Weiter schlendert man durch die Prinzenstraße, die vom Marktplatz zum Fürstenburggraben führt. Im Atelier von Octavia Zille, die tatsächlich mit dem gleichnamigen Berliner Milieu-Zeichner entfernt verwandt ist, sind einfühlsame Zeichnungen und Bilder ihres Zyklus „beziehungsweise“ zu sehen. Das „New Custom House“ stellt Pastell- und Acrylbilder von Irmtraut Behrens aus. Die Künstlerin gibt an diesem Abend auch Einblick in ihre Maltechniken. Im Paludanushaus mit seinem prachtvollen Treppengiebel, das 1637 für einen remonstrantischen Prediger und Weinhändler dieses Namens errichtet wurde und heute das Versammlungshaus der dänischen Minderheit ist, laden Geflüchtete aus dem Nordirak zu einem Fest der Vielfalt mit Musik, Trachten und Speisen aus ihrer Heimat ein. In der Goldschmiede von Martina Wickord dreht sich alles um Perlen, und im Laden sowie im Garten von „Silkes Schuhparadies“ zeigt die Bildhauerin Gudrun Wolf-Scheel ihre Kunst. Die Künstlerin Jocelyne Nadolny-Papillon zeigt in ihrer Galerie neben ihren eigenen, von der Provence inspirierten Bildern auch Werke von Johan Strandt.

Es lohnt sich, zwischendurch in die Westerhafenstraße zum historischen Gästehaus „Delfter Träume“ und den ausdrucksvollen Portraitplastiken von Linde Reinecke abzubiegen. In der Kirchenstraße lädt Inge von Krottnaurer im „STUDIO+galerie“ zu „Kunst mit Tüten“ ein. Besucher können hier selbst ihre Kreativität ausprobieren. In der selben Straße öffnet das Paar Wagner-Eggers sein romantisches Hinterhaus und zeigt Design, Kunst und Fotos für Motorroller-Fans. Gleich um die Ecke verwandelt der Fotokünstler Niklas Möller sein Privathaus und seinen Garten in eine Ausstellung von Reisefotografien mit Bezug zu den Elementen Wasser, Erde, Licht und Luft. Hier, in der Prinzeßstraße, endet der kulturelle Abendspaziergang vor der Remonstrantenkirche. Sie ist übrigens rosafarben angestrichen. Vielleicht ist dann noch Zeit für das letzte der drei Konzerte der „Schola cantorosa“.

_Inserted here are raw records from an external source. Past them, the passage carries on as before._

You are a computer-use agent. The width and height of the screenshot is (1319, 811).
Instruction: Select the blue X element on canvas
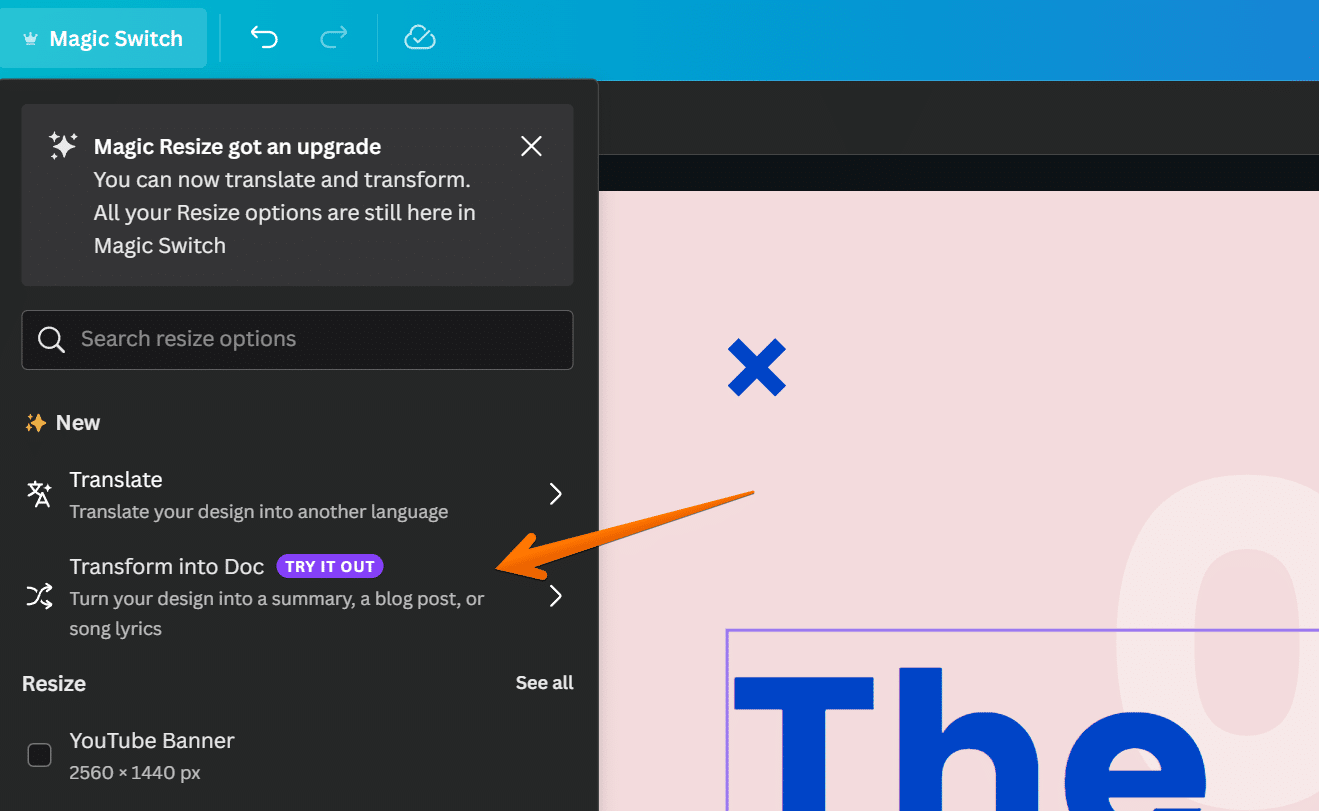757,368
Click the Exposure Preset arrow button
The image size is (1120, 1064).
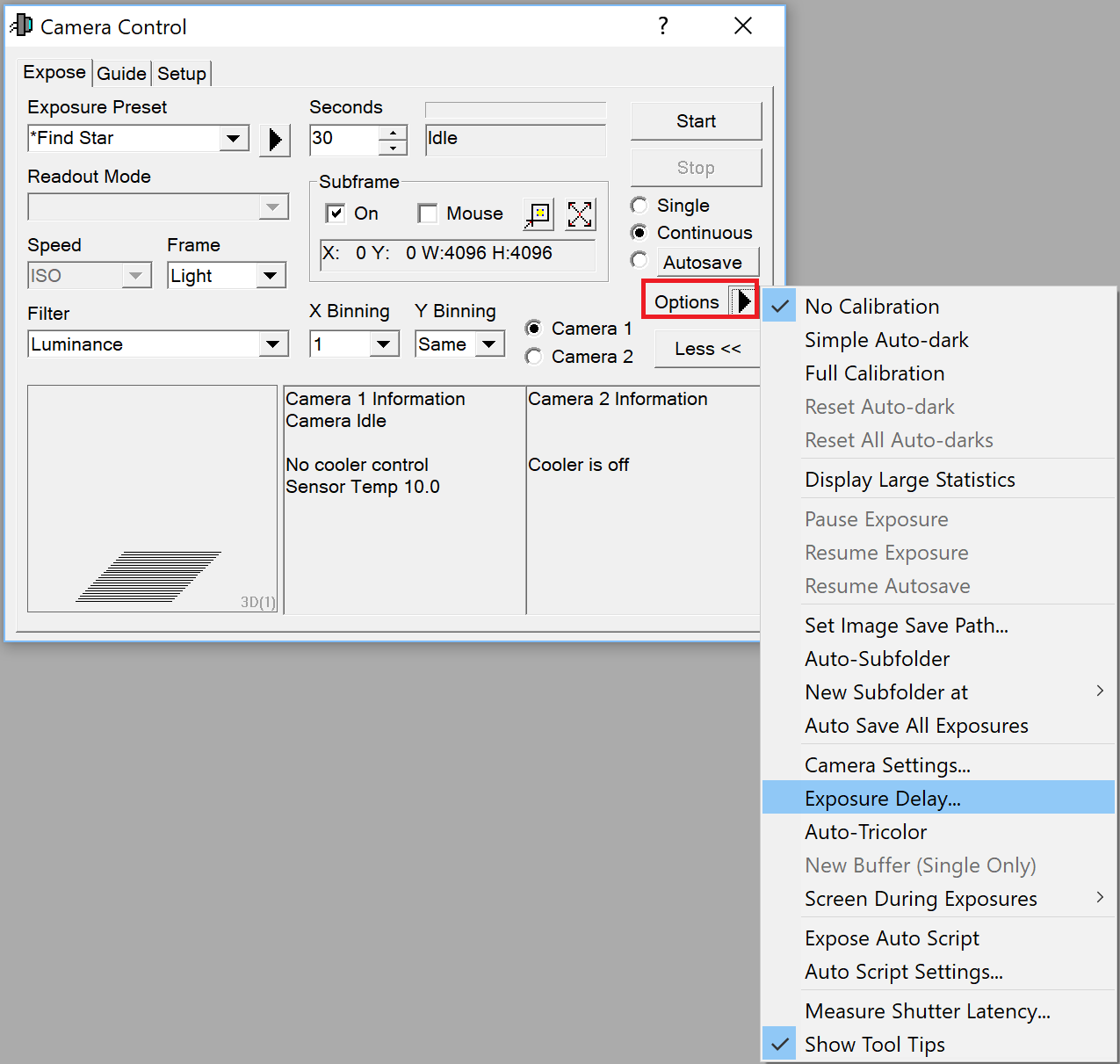[x=275, y=140]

Veranstalter der Kulturnacht Friedrichstadt am Samstag, 26. August 2017, 18 bis 24 Uhr, ist die Stadt Friedrichstadt mit Unterstützung der Kulturstiftung der Nord-Ostsee-Sparkasse. Für den Eintritt von 8 Euro (im Vorverkauf 6 Euro) erwirbt man an der ersten besuchten Station ein Armband. Der Vorverkauf findet ab sofort bis 25.8. in der Tourist-Information (Am Markt 9) und in der Buchhandlung Stümpel (Am Fürstenburgwall 11) statt.